SemiHVision: Enhancing Medical Multimodal Models with a Semi-Human Annotated Dataset and Fine-Tuned Instruction Generation

Abstract

Multimodal large language models (MLLMs) have made significant strides, yet they face challenges in the medical domain due to limited specialized knowledge. While recent medical MLLMs demonstrate strong performance in lab settings, they often struggle in real-world applications, highlighting a substantial gap between research and practice. In this paper, we seek to address this gap at various stages of the end-to-end learning pipeline, including data collection, model fine-tuning, and evaluation. At the data collection stage, we introduce SemiHVision, a dataset that combines human annotations with automated augmentation techniques to improve both medical knowledge representation and diagnostic reasoning.

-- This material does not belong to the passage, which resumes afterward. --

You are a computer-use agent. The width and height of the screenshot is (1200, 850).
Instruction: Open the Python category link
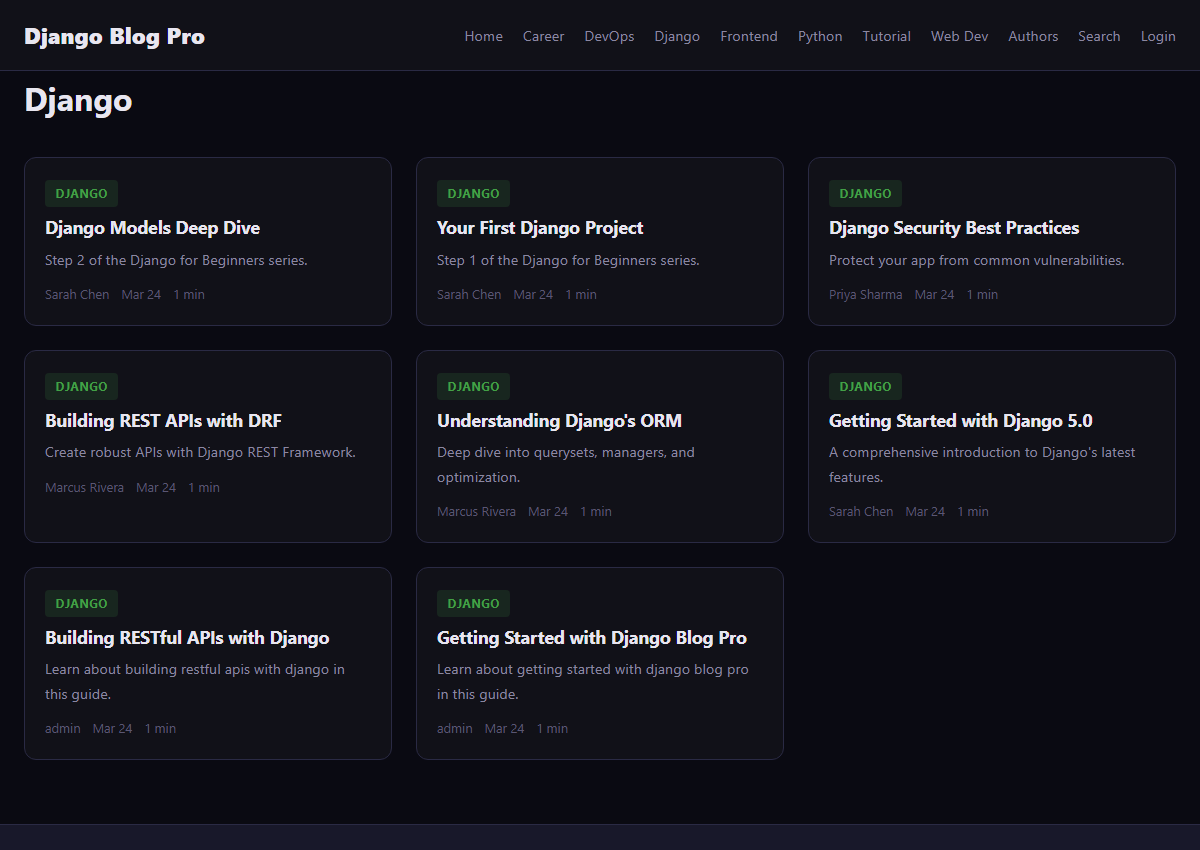click(x=819, y=36)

For model fine-tuning, we trained PMC-Cambrian-8B-AN over 2400 H100 GPU hours, resulting in performance that surpasses public medical models like HuatuoGPT-Vision-34B (79.0% vs. 66.7%) and private general models like Claude3-Opus (55.7%) on traditional benchmarks such as SLAKE and VQA-RAD. In the evaluation phase, we observed that traditional benchmarks cannot accurately reflect realistic clinical task capabilities. To overcome this limitation and provide more targeted guidance for model evaluation, we introduce the JAMA Clinical Challenge, a novel benchmark specifically designed to evaluate diagnostic reasoning. On this benchmark, PMC-Cambrian-AN achieves state-of-the-art performance with a GPT-4 score of 1.29, significantly outperforming HuatuoGPT-Vision-34B (1.13) and Claude3-Opus (1.17), demonstrating its superior diagnostic reasoning abilities.

Paper Structure

This paper contains 24 sections, 2 equations, 4 figures, 8 tables.

Figures (4)

  • Figure 1: Our pipeline starts with two types of data: human-annotated and unannotated medical images. For the human-annotated dataset, we employ GPT-4o to generate instruction-based QA pairs and reformat the existing captions. In parallel, a multimodal retriever constructs a corpus by indexing data from OpenGuidelines chen2023meditron and the augmented dataset. For the unannotated dataset, the system retrieves relevant guidelines or similar cases, providing them as context to GPT-4o for generating instructions and augmented captions. Finally, we benchmark our model’s performance against HuatuoGPT-Vision and GPT-4V, demonstrating its enhanced reasoning and captioning capabilities.
  • Figure 2: A comparative distribution of image modalities between the original PMC dataset and the SemiHVision dataset. The original PMC dataset contains a significant portion of non-medical content (58.03%), with a relatively lower representation of key medical imaging modalities like MRI (1.80%) and X-ray (0.77%). In contrast, the SemiHVision dataset demonstrates a more balanced distribution, with a substantial increase in clinically relevant modalities such as CT (31.15%), MRI (21.31%), and X-ray (15.61%), while minimizing the presence of non-medical images (6.69%).
  • Figure 3: This figure illustrates the proportion of questions assessing knowledge and inference in the Slake, VQA-RAD, Path-VQA, and JAMA Clincial Challenge datasets.
  • Figure 4: We apply three stages to train PMC-Cambrian.